| Version 2 (modified by , 18 years ago) ( diff ) |
|---|
Quattor Workshop - CNAF - 17-18/3/08
TracNav
Site Reports
CERN - V. Lefebure
Several Quattor instances :
- Main instance : 7600 profiles with 1700 not Quattor managed (for inventory only), in 140 clusters
- 2 instances for Linux controls
- Desktops : currently using only a small subset of NCM components to configure side-wide defaults
- Special requirement on components : touch only the part they manage, don't remove comments
- Rely on lcm rather than ncm-ncd to allow users to select component to run
PAN : still using v6 because of a performance issue with duplicate() function.
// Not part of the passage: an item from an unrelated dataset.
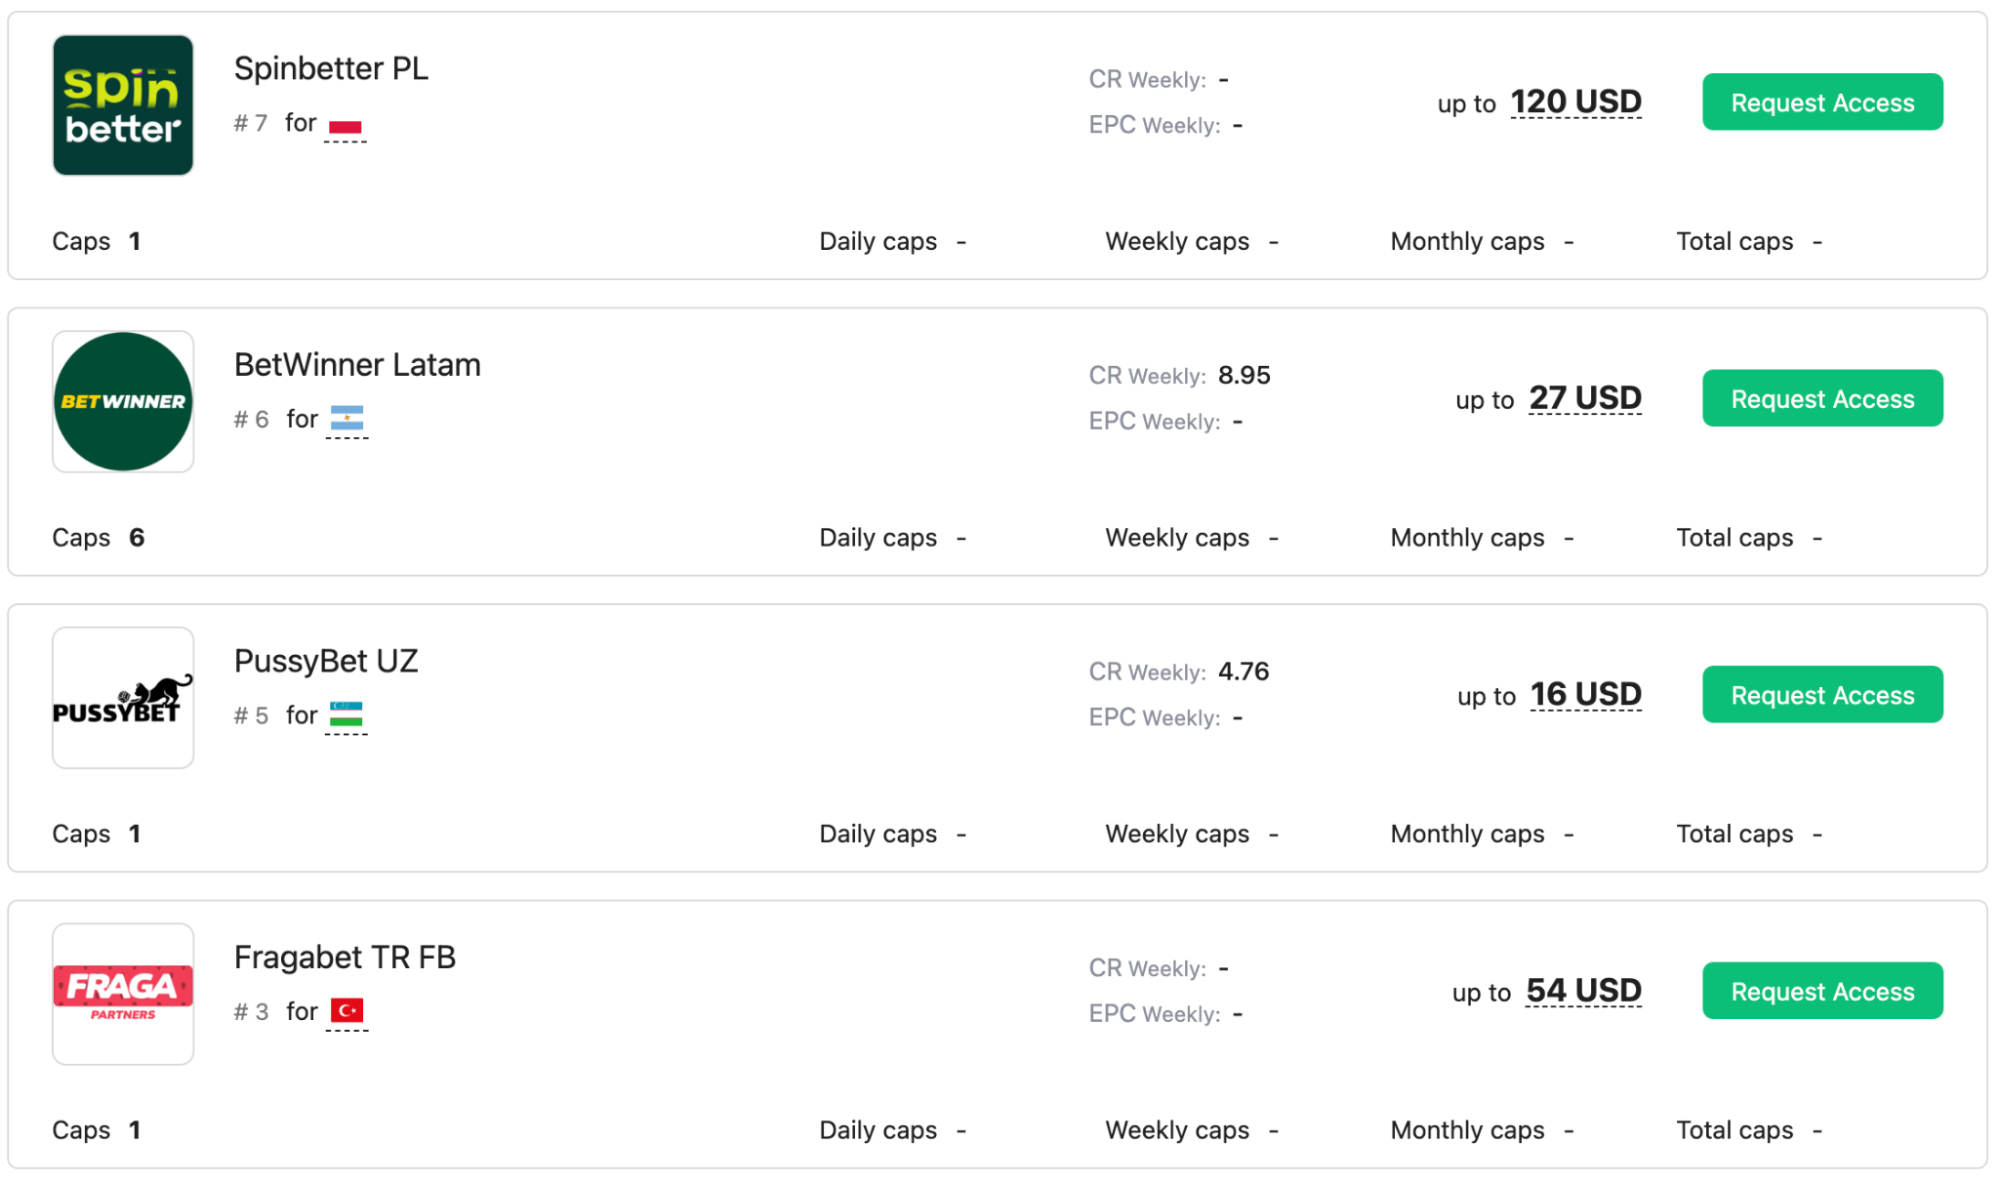Click the 27 USD payout amount
The image size is (1999, 1181).
1585,398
Fixed proposed for v8, CERN may skip v7.
Namespaces : used mainly for staging purposes (/prod, /test...)
- Just started to use namespace to organize templates
CDB : currently on a 4-core machine
- 33 minutes for 7600 profiles
- Memory issue : compile by batch of 100 profiles
- May be related to the big RPM repository
- More and more CDB users : issues with ACL management and performances
- Compilation serialization leads to long apparent commit time : thinking about allowing some sessions if no interferences between them.
SPMA and SWrep
- Plan to cleanup RPM repository to improve compilation memory requirement
CDB2SQL and Oracle
- CDB2SQL being rewritten : plan for 3x speed improvement
- CCM v2 deployed : SSL based
Quattor development activities focused on maintenance of CERN templates, in particular namespace migration.
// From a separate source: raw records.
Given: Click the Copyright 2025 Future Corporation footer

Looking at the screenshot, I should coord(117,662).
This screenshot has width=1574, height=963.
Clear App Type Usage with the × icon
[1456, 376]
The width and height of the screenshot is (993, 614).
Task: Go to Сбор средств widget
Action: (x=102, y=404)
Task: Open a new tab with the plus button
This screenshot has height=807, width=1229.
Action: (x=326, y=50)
Xen-based virtualization use increasing but needs a more flexible template structure.
Trying to define a profile template structure everyboday will use with aim to separate OS configuration, VO configuration...
Other needs and issues :
- SMS needs to access CDB ACLs
- Update in progress to Quattor 1.3 templates : performance issue with push and npush, 2 CERN specific properties in structure_interface
- Reviewing how to better handle non Quattor managed objects : remove requirements for not used information
- Plan to use a specific profile_base for these systems
- Migration of service data historically in CDB to SDB (Service Database)
LAL - M. Jouvin
http://indico.cern.ch/materialDisplay.py?contribId=2&sessionId=0&materialId=slides&confId=28976
NIKHEF - R. Starink
Sites:
- NIKHEF-ELPROD : ~150 hosts
- Will increase to 300 in April
- Testbed : ~15 nodes
Install with Quattor for all grid machines
- CentOS 3, 4, 5
Grid MW deployment with ncm-yaim
- Lack of time to loak at/swith to QWG : open to benefit from & contribute to communicty effort
- Interest from another site : occasion to look at it
Straightforward implementation of Xen guests using S. Childs's work.
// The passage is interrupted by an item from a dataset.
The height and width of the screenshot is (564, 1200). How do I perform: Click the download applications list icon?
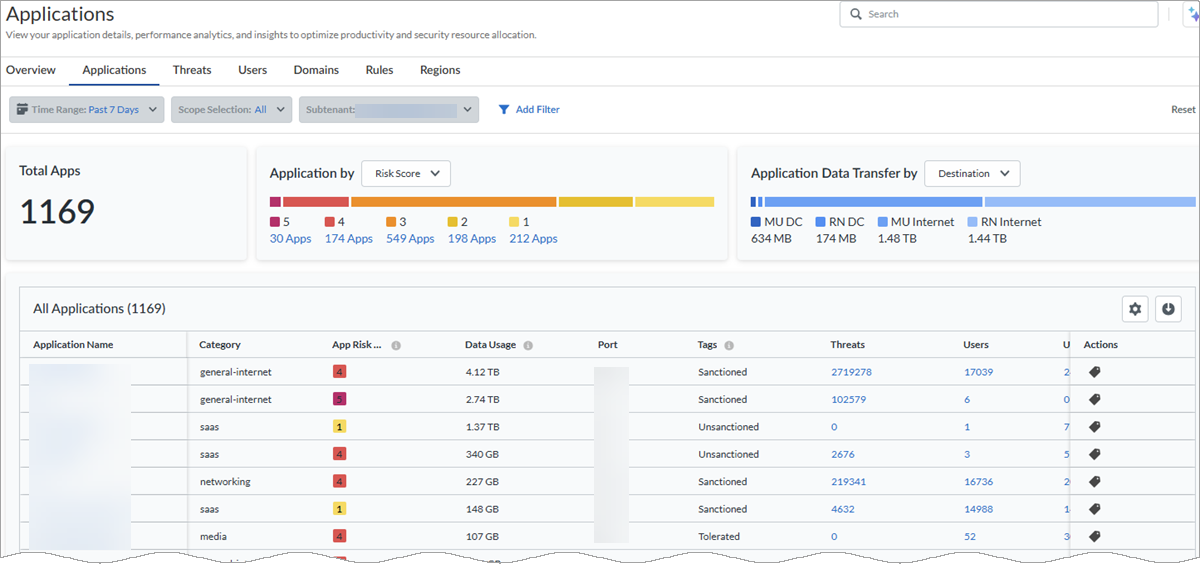1168,309
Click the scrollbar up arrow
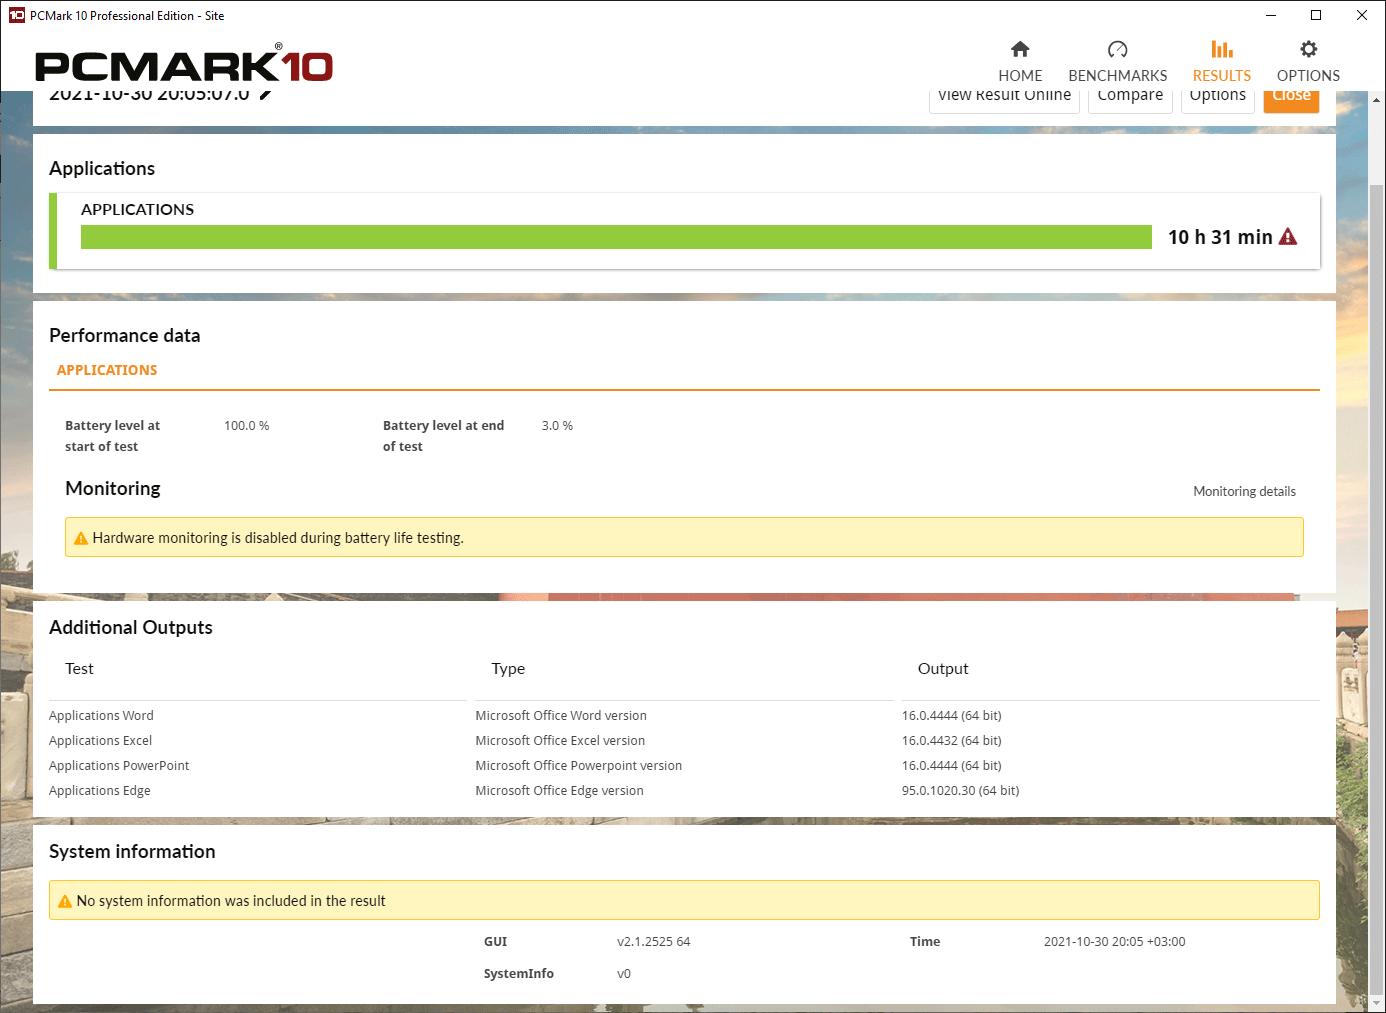This screenshot has width=1386, height=1013. coord(1377,100)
Monitoring : Nagios + Ganglia
- Ganglia presents per-node or summary view of successful/failed execution of ncm-ncd
- Nagios : alarms in case of non-zero exist (using NPRE)
- Server configured manually
Pan Compiler : using v7.
SCDB : non-SVN version
- Using Makefiles to hide SCDB tools
AII : successful migration to v2.
Facing scaling issues with TFTP and/or RPM repositories
- TFTP unlikely to be the cause
- External reasons like network ?
Grid-Ireland - S. Childs
18 distributed sites managed : ~400 nodes
- Single SVN repository with 6 active users
- RPM repositories replicated by rsync on each site
New compute resources deployed : ~40 Condor VMs
Isntallation of LEMON monitoring
- Just for TCD site currently
- Starting with Stijn's receipee
- Work required for better integration : alarms, IPMI
Xen config tieded up.
Developping GraphXML output format for template dependencies in panc v8.
Range of new non-grid machines installed
- Portal server
- Data management
QWG pulled in via svn:externals
- "current" pointer to certified revision
- "trunk" pointer for development
- Need to specify ignore:externals in case QWG repository is not accessible
- Using Stijn's dummy WN trick for performance improvement
QWG structure based on a site hierarchy : target "compile.sites"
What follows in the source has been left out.